▶ **Work instructions**: Beginning with the first line of the data below, set down each line exactly through the line that contains "Task: Open the header dropdown arrow menu".
◆ ◆ ◆
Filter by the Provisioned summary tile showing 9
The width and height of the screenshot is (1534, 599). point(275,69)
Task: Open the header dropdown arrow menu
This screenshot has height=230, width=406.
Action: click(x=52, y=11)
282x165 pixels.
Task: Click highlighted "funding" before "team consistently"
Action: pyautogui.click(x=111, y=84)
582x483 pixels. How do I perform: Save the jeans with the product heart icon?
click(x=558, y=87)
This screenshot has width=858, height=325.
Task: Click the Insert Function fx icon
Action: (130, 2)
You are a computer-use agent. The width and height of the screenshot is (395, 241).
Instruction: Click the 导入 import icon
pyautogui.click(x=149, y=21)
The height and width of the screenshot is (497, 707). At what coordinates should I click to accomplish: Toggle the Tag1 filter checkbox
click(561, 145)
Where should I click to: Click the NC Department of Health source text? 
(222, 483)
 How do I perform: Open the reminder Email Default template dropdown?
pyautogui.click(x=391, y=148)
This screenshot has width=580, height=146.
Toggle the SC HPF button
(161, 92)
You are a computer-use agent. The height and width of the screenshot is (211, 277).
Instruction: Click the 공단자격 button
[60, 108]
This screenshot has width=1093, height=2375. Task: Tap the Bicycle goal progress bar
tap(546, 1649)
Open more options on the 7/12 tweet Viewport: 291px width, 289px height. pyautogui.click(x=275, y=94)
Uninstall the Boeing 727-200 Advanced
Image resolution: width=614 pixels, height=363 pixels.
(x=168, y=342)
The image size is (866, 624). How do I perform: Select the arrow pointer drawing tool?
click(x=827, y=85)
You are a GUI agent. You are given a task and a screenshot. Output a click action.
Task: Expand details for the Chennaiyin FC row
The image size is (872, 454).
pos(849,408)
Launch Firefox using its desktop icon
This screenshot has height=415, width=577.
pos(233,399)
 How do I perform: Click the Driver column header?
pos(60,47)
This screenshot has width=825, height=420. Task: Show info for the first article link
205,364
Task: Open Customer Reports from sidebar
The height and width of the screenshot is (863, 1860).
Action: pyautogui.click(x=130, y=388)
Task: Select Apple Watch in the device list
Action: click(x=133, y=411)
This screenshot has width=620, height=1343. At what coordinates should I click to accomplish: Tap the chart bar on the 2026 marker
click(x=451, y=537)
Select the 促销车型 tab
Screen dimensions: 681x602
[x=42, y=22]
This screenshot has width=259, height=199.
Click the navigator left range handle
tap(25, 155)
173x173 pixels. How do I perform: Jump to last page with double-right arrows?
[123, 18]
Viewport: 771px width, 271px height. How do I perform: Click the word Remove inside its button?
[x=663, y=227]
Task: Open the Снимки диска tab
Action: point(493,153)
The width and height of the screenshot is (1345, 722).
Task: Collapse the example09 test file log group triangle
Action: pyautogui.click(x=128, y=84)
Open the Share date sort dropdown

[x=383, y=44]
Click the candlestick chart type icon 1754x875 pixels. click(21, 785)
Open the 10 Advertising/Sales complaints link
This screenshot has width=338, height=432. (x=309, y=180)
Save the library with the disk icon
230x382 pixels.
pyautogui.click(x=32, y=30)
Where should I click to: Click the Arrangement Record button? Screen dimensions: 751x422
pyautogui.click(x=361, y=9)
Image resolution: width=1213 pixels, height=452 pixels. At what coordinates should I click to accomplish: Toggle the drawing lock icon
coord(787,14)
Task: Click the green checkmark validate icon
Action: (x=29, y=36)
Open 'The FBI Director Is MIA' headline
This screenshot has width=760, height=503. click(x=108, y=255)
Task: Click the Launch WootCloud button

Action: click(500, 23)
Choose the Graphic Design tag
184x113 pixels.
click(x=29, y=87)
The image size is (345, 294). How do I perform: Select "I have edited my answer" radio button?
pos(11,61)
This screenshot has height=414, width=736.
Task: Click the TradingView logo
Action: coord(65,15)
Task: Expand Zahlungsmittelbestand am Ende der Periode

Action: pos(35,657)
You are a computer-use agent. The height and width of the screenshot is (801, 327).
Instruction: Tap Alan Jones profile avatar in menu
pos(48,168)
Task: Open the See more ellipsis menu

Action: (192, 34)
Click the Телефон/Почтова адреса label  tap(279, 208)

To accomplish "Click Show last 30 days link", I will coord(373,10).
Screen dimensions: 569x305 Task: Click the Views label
◆ ◆ ◆
▶ **Answer section**:
Filter by the Provisioned summary tile showing 9
The width and height of the screenshot is (1534, 599). point(275,69)
Task: Open the header dropdown arrow menu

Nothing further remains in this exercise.